En ese momento, había en la tierra miles de mujeres que escuchaban con emoción el latido de sus corazones. Cada una el suyo; cada una para sí. ¿Cómo podía creer que ella estaba en un centro privilegiado del mundo? Estaban Paula y Javiera y tantas otras. Una ni siquiera podía compararse.

La mano de Francisca cayó lentamente a lo largo de su falda.

¿Yo qué soy?, se preguntaba. Miró a Paula, miró a Javiera, cuyo rostro resplandecía de una admiración impúdica; se sabía quiénes eran esas mujeres; tenían recuerdos elegidos, gustos e ideas que las definían, caracteres bien marcados reflejados por los rasgos de sus caras; pero en sí misma, Francisca no distinguía ninguna forma clara; la luz que la había penetrado hacía un rato sólo le había revelado el vacío. «Ella nunca se mira», había dicho Javiera. Era cierto; Francisca sólo se ocupaba de su rostro para cuidarlo como a un objeto extraño; buscaba en su pasado paisajes, gente y no a ella misma; y ni siquiera sus ideas, sus gustos, le componían una cara: era el reflejo de verdades que se le revelaban, como los ramos de acebo y de muérdago colgados de los arcos; no le pertenecían.

No soy nadie, pensó Francisca. A menudo se había sentido orgullosa de no estar encerrada como las demás en estrechos e insignificantes límites individuales: una noche, en La Prairie con Isabel y Javiera, no hacía tanto tiempo de eso. Una conciencia desnuda frente al mundo, así se veía. Tocó su rostro: no era para ella más que una máscara blanca. Pero toda esa gente la veía y, lo quisiera o no, estaba también en el mundo, era una parcela de ese mundo; era una mujer entre otras, y a esa mujer ella la había dejado crecer al azar, sin imponerle contornos; era incapaz de emitir ningún juicio sobre esa desconocida. Y, sin embargo, Javiera la juzgaba, la confrontaba con Paula. ¿A cuál de las dos prefería? ¿Cuando él la miraba, qué veía? Volvió los ojos hacia Pedro, pero Pedro no la miraba.
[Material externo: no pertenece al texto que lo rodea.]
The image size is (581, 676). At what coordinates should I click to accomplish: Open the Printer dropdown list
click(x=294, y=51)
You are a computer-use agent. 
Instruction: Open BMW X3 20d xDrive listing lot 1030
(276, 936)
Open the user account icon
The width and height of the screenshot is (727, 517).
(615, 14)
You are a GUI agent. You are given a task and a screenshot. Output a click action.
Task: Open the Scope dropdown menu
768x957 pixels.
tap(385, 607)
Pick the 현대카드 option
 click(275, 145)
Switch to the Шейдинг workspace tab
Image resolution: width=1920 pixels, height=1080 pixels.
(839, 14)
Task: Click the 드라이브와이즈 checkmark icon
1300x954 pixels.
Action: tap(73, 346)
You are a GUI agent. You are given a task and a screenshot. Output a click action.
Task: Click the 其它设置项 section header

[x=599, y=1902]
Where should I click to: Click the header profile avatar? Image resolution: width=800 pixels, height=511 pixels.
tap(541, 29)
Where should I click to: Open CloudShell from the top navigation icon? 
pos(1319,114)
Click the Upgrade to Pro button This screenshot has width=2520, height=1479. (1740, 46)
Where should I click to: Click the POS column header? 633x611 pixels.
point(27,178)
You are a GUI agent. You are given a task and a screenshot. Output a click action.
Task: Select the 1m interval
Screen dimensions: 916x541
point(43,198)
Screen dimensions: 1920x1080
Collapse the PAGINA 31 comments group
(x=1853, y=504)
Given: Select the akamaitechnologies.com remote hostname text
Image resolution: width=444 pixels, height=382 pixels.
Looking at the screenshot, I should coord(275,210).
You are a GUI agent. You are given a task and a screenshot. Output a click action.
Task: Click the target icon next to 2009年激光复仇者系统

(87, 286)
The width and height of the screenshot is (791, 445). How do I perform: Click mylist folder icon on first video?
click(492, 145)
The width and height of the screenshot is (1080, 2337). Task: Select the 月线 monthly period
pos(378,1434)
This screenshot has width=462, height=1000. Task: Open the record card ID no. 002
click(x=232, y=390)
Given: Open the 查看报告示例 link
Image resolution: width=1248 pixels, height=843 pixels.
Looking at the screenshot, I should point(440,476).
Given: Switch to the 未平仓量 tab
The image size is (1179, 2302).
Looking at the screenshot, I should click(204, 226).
Miraba a Javiera. Con la boca entreabierta, los ojos húmedos, Javiera respiraba penosamente; ni siquiera sabía dónde estaba, parecía fuera de sí; Francisca apartó los ojos, incómoda. La insistencia de Pedro era indiscreta y casi obscena; ese rostro de posesa no era para ser visto. Francisca podía saber eso, por lo menos: ella no era capaz de esos trances apasionados. Podía saber con mucha certidumbre lo que no era: era lamentable no conocerse sino como una sucesión de ausencias.

—¿Has visto la cara de Javiera? —le preguntó Pedro.

—Sí —dijo Francisca.

Había dicho esas palabras sin apartar los ojos de Javiera.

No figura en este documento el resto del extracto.